| ← 147 | 148 | 149 → |
- Cardinal: one hundred forty-eight
- Ordinal: 148th (one hundred forty-eighth)
- Factorization: 2^{2} × 37
- Divisors: 1, 2, 4, 37, 74, 148
- Greek numeral: ΡΜΗ´
- Roman numeral: CXLVIII, cxlviii
- Binary: 10010100_{2}
- Ternary: 12111_{3}
- Senary: 404_{6}
- Octal: 224_{8}
- Duodecimal: 104_{12}
- Hexadecimal: 94_{16}

= 148 (number) =

148 (one hundred [and] forty-eight) is the natural number following 147 and before 149.

==In mathematics==
148 is the second number to be both a heptagonal number and a centered heptagonal number (the first is 1).
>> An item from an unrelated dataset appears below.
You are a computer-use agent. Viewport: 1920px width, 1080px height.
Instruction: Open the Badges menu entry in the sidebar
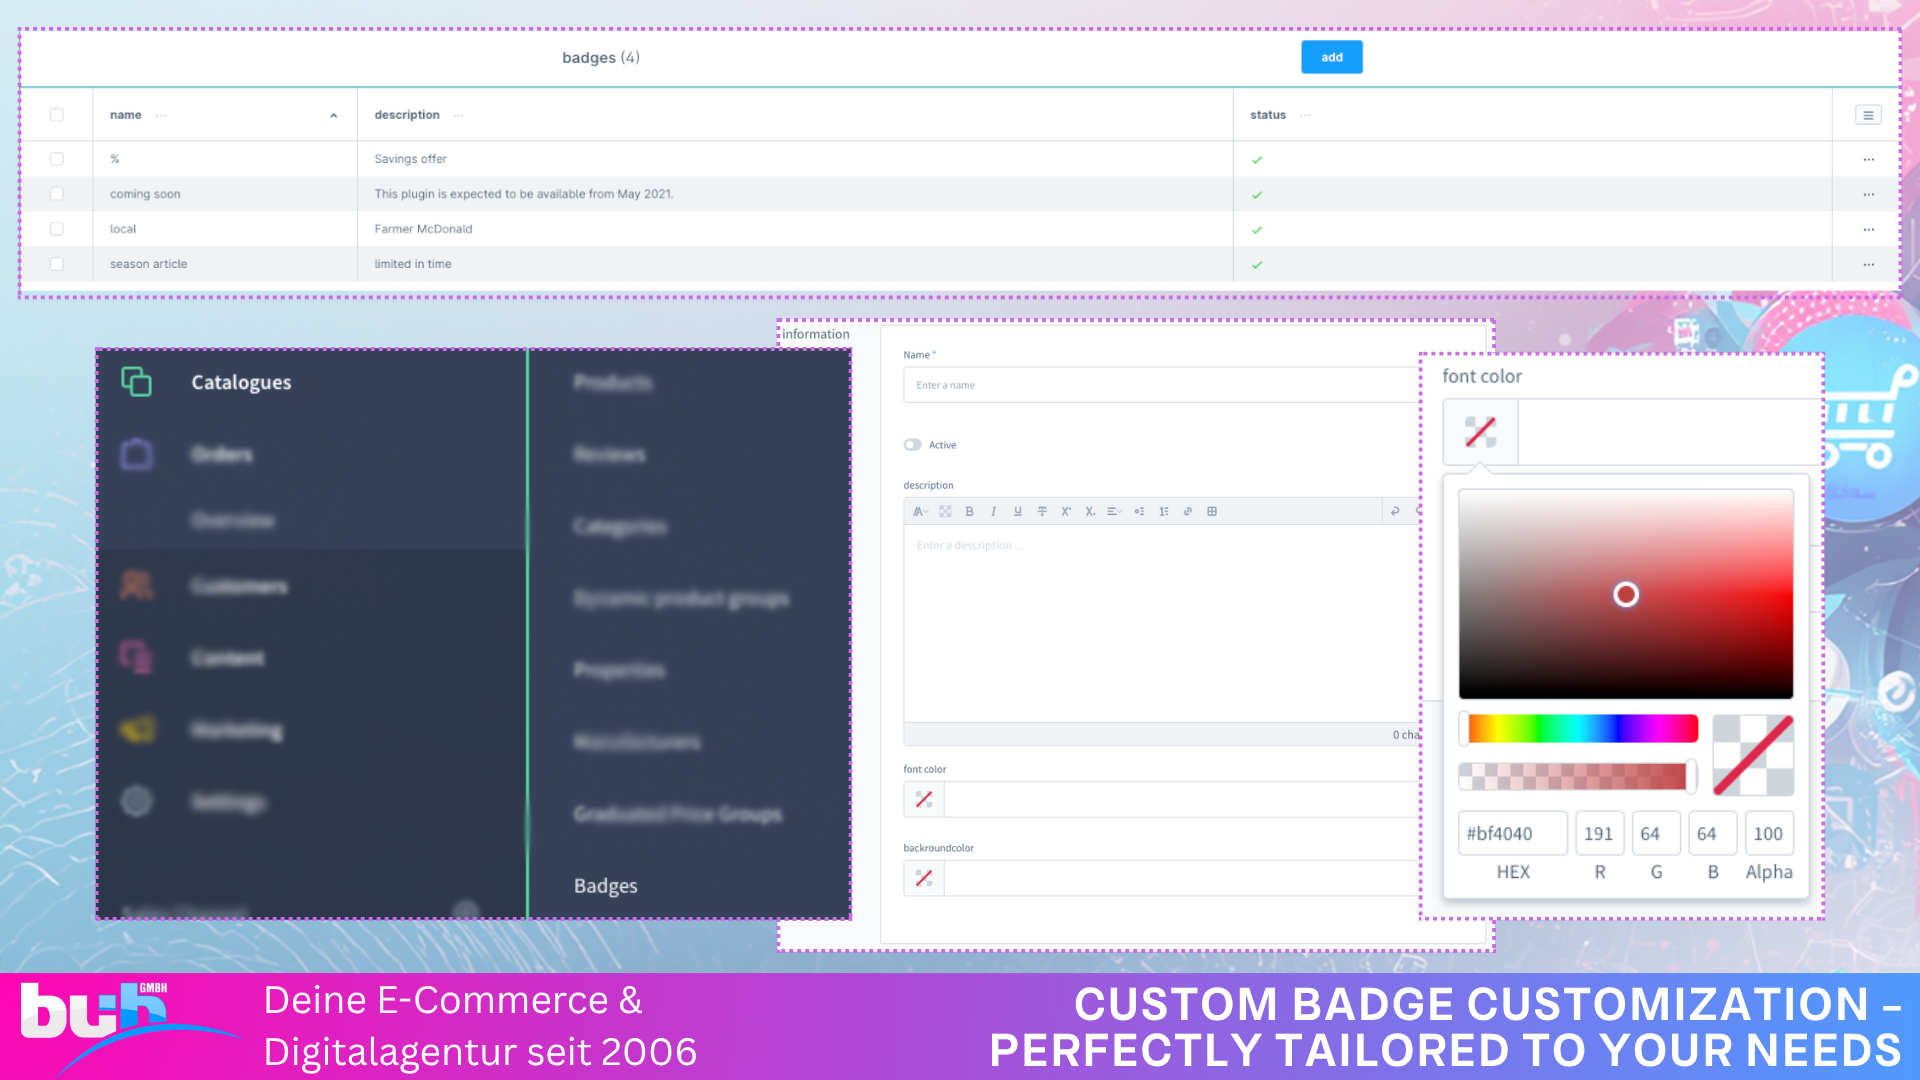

It is the twelfth member of the Mian–Chowla sequence, the lexicographically smallest sequence of distinct positive integers with distinct pairwise sums.

There are 148 perfect graphs with six vertices, and 148 ways of partitioning four people into subsets, ordering the subsets, and selecting a leader for each subset.

==In other fields==
Dunbar's number is a theoretical cognitive limit to the number of people with whom one can maintain stable interpersonal relationships. Dunbar predicted a "mean group size" of 148, but this is commonly rounded to 150.